When visual aids say as much or more than the presenter does, one of them is not necessary. Reading from wordy slides is not only boring, but also insulting to an intelligent audience. Many presentations I have suffered through would be more economical, less stressful, and better received as memos, special reports, or CDs that the audience could read individually on their own time. Unless the audience is taking notes, as in a training situation, wordy visual aids undermine a presentation. The point of a visual aid is to make the presentation more interesting not boring.
Tired Graphics
If your audience is thinking, "This is the 762nd time I've seen that piece of clipart.” your visual aids are undermining your presentation. Similarly, if your audience recognizes your visual aid background as one of the popular software templates, your visual aids are undermining your presentation. Graphics are the solution to the wordy visual aid problem discussed previously. However, freshness now becomes the issue. Ideally, all visual aids would consist of simple, powerful, interesting graphics. In reality, time and money may be constraints.
Let the nature of the presentation dictate how far you will go to secure fresh looking graphics.
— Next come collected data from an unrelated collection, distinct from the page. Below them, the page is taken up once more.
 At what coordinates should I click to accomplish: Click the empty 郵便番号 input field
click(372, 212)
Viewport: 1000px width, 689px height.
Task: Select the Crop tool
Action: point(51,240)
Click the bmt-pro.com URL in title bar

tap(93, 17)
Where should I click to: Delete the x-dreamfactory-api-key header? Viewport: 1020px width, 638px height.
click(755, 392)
For high profile or high opportunity presentations, more time, money, and effort should be placed on creating visual aid graphics. My recommendation would be to have a graphic artist assist if talent is not available internally. Examples of high profile, high opportunity presentations include the unveiling of a new product or service and sales presentations.
Just Like Everybody Else
If your visual aids fall into either of the previous two categories, Wordy or Tired Graphics, present without them unless the audience needs to take notes. Because most presenters use wordy or tired visual aids, audiences are conditioned to become bored at the first sight of a bullet. A bulleted list is like a timepiece on a chain that sways in front of the eyes chanting, "Sleep...sleep...sleep" I have discovered that being contrarian and forgoing visual aids can actually make a presentation a huge success.
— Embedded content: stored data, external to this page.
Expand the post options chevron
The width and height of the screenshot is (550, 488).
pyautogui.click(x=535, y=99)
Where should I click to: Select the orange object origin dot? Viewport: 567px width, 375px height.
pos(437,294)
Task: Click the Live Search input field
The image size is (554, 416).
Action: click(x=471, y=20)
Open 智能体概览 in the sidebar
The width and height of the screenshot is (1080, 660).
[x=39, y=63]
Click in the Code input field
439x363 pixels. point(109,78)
I was presenting to 120 salespeople at an annual conference. I was the only non-industry, soft-topic presenter on the multi-day program. I arrived early and attended the presentation before mine. There were two presenters standing on an elevated stage behind podiums with a huge screen centered between them. The room was darkened as the PowerPoint slides clicked by. I surveyed the salespeople. No one was jumping out of his or her seat with excitement.
My host asked if I had any visual aids. I had PowerPoint slides but claimed that I had none and that I would work from my handout. I asked them to turn all of the lights up and requested a wireless microphone. Just turning the lights on had a huge impact on the audience. I moved around freely and referred to the handout periodically so the salespeople would feel anchored and take notes. When the conference was finished, I was the highest rated presenter. They invited me to come back immediately for the next year.
Summing Up
Visual aids are powerful. They can be the icing on your cake or the rain on your parade. To ensure visual aids are not undermining your presentation, use words sparingly and find fresh graphics. Even have the courage to present without, if your visual aids are not truly aiding you.